Recently, a point of view was brought to my attention that the vast majority of the contributions of user experience generally inform the product development process but don’t necessarily influence it. The differentiation was stark – informing the UX meant that the product was being shaped by others while we (UX Design) helped mold it into a more refined version of that original shape (i.e., vision). The conception, vision and ultimate rasion d’être for the product was being determined by others.

Why, then, were we not influencing the origins and motivations of that product vision?

To influence the product vision the UX team has to take a position of leadership, examine the current product vision and strategy, analyze existing usage patterns and customer pain points and then determine how an improved product experience could address the needs that arise from that analysis. When that effort is complete the team has a direction to push product strategy, take the lead and drive towards greater customer satisfaction. The serendipitous by-product of this is that this UX-led effort is now explicitly measurable. The ROI of UX, something that has long been treated as a unicorn (perhaps a unicorn ridden by Patrick Swayze?), can actually be quantified. The up-front analysis work that was done to determine where to push the product strategy yielded valuable insight into how the current product was performing – clickthroughs, revenue, task completion, time on site, page views, whatever, can all now be used to measure the newly proposed (influenced?) product direction.

Many of you will say things like “Well, the UX team doesn’t have that kind of power where I work” and “I’m lucky if I can get a product in front of a user” and to those that do, I say this, start small. Pick one aspect of your product and study it, figure out what can push its performance and influence that piece. Showcase your succes with quantifiable ROI metrics ($ works best 🙂 and move on to bigger pieces. Initially, the victories will be small but as you gain momentum you’ll find that your UX efforts will bear fruit in bigger and more meaningful ways.

So which will it be for you? Continue informing or start pushing forward and influence the experiences you design?

[Jeff]

3 thoughts on “Informing or Influencing?

  1. Great post, Jeff! I tell people that in order to be influential, you, first, need to be invited to the party. You get invited to the party by being multilingual. And by that I don't mean French, Italian and Swahili, but the languages of Business, Marketing and Engineering. In our field, many of us focus solely on speaking the language of users and experience — but we are powerless to make changes for the better of users and experience. People, naturally, want to listen to others who seem similar to themselves — so, in order to motivate your business, marketing and engineering folks, you have to walk in their shoes and talk their talk. Along these lines, it's essential to understand how the brain works and how people make decisions. Book reco: Influence by Robert Cialdini.
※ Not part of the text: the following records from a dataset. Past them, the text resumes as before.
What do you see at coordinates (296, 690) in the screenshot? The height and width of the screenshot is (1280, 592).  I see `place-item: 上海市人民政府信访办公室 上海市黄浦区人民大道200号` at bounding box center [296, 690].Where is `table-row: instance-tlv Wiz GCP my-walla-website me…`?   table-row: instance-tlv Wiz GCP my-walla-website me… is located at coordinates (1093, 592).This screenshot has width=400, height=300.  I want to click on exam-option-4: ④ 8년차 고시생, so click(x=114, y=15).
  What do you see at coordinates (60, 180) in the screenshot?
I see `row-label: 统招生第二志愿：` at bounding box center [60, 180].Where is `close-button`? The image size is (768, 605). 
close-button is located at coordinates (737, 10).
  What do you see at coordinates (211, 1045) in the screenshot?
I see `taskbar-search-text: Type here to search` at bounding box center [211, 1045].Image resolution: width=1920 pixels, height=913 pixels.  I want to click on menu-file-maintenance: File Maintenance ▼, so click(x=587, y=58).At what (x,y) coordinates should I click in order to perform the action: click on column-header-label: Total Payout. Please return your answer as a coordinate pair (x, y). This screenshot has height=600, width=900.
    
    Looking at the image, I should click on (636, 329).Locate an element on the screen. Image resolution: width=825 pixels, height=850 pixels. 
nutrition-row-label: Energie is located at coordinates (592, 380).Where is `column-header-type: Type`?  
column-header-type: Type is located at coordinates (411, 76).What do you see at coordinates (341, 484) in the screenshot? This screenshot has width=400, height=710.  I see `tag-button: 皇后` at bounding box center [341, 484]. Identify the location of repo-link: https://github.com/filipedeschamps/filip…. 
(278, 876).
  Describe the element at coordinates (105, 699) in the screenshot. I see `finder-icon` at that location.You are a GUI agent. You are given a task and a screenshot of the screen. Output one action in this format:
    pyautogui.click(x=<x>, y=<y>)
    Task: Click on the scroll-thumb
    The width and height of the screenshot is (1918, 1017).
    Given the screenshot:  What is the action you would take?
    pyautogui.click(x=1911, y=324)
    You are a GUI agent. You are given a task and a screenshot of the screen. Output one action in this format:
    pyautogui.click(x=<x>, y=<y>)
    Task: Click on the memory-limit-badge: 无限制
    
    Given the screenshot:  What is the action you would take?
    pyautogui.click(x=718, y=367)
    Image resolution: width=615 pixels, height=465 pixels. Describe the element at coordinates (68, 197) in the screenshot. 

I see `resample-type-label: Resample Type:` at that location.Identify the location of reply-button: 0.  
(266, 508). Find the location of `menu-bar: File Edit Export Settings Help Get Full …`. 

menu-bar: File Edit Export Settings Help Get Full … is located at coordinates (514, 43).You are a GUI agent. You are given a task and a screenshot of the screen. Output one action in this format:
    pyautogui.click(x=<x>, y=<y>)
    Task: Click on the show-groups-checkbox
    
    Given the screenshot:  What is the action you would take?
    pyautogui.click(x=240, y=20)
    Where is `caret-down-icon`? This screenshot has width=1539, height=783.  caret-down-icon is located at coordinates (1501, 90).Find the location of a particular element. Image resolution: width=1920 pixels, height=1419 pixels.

    1. JC! (nice to see you on my blog 🙂

      You multi-lingual comment is dead-on. It extends further into another debate “raging” over on Quora right now regarding whether UX designers should be able to code their own designs. The general consensus seems to be that at the very least UX designers should have intimate understanding of the capabilities and constraints of the medium within which they're working. This understanding leads to new languages, like you mention, and ultimately a better, more collaborative and more productive outcome.

      Granted this is only one of the many people we have to interact with (as you also mention) hence the use of metrics to convince the numbers-dependent marketing and business folks of the value of our work.

      Finally, and most amazingly, the book you recommended? I started reading that book THIS MORNING! Saw your comment shortly thereafter. Crazy. 🙂

      Hope to see you here more frequently.